Once the woman takes you out in public she may never speak to you again. What will a plain Scottish bogtrotter like you have in common with the folks that will fill up that fancy room?
Emma will be there,
Jared answered fiercely,
and just the sight of her will fill up the heart of me with more than I can hold.
This is a mistake,
Snib warned.
One giant massacre at Culloden Moor of a mistake.
He’s wrong,
Jared’s father’s voice echoed in reply.
Not loving, son. Now that would be a mistake worth fearing….
No, Da. You waited forever, your love was so strong. I swore that I’d never let myself hope that way, risk myself hurting that way, take the chance I might lose that way. That was always my greatest fear. Loving a woman the way that you did.
And my greatest fear, lad,
Angus Butler whispered tenderly out of time,
was that you never would.
Chapter Twenty
I
N THE SHADOW OF
the six-foot-tall bank of purple and white flowers was a decent enough place to stay out of the way and watch Emma in action, Jared thought with a resigned smile as he leaned against the wall of the Dorchester ballroom. Sleek, sophisticated, so exquisite she didn’t even seem real, Emma moved through the adoring throng of London’s A-list like a wayward goddess strayed from the heavens.

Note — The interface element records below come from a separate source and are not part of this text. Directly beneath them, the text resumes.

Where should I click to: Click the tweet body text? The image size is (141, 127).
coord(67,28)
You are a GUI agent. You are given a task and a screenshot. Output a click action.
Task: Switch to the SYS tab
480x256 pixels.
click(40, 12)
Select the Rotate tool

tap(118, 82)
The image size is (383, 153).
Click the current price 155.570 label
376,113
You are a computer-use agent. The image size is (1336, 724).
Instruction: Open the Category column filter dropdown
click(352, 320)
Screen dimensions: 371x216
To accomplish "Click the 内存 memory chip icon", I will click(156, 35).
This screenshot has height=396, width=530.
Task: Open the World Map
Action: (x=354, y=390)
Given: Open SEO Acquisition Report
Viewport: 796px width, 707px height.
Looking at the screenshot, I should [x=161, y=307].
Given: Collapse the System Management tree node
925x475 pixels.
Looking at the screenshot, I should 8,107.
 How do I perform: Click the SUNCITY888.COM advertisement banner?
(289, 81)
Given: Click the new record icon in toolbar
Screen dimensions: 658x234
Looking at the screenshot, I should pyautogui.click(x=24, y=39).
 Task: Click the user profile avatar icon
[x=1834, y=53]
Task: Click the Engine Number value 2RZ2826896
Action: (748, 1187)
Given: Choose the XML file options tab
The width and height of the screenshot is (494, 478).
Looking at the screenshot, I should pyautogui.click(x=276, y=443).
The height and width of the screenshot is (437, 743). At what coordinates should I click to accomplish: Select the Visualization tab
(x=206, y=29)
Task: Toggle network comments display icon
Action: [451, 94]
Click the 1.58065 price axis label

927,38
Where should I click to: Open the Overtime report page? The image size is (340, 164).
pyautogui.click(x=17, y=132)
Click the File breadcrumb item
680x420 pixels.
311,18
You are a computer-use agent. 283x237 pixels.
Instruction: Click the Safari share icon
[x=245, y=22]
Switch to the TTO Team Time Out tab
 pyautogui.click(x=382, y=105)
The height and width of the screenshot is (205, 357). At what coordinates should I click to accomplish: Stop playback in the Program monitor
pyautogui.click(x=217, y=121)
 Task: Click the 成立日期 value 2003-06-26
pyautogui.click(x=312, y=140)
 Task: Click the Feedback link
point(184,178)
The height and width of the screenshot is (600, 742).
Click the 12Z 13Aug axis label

Turquoise satin draped her curves, the creamy tops of her breasts just peeking above the V-shaped neckline, her hair tumbling in smooth, soft waves down her back. Sapphires dangled from her earlobes. Her grandfather’s diamond star winked in the hollow of her throat, so subtle only Jared could see it, and a square-cut sapphire worth more than Jared made in five years glowed just above the shadow of her cleavage. But in spite of the finery that felt foreign to Jared, the animation in her beautiful features shone every bit as bright as it had during those precious, intimate hours they’d driven through the countryside so he could show her more of Scotland. And the smiles she flashed him whenever she caught his eyes were full of the memories they’d made, a light and life that was all Emma’s own.
It had even been worth it to fasten himself up in the tuxedo, considering the heat that had flared in her eyes. Of course, his trip to the barber had been a less successful venture as far as Emma was concerned.
Ohmigod, what did you do to your face?
hadn’t exactly been the reaction Jared was looking for when he’d returned to the five-star hotel where he and Emma were staying before the event, but even now, hours later, the memory of her expression still made him laugh.
Your hair, it’s all cut off…and your beard…well, not a beard exactly, but that delicious scruffy stuff all over your jaw. It’s gone….
I thought you’d like it if I got cleaned up a little.
Well…you look so different, I…
She scowled playfully, leveled him a measuring glance from head to toe.
You’d better kiss me so I’m sure you’re not a rogue reporter possessing my man’s body or something.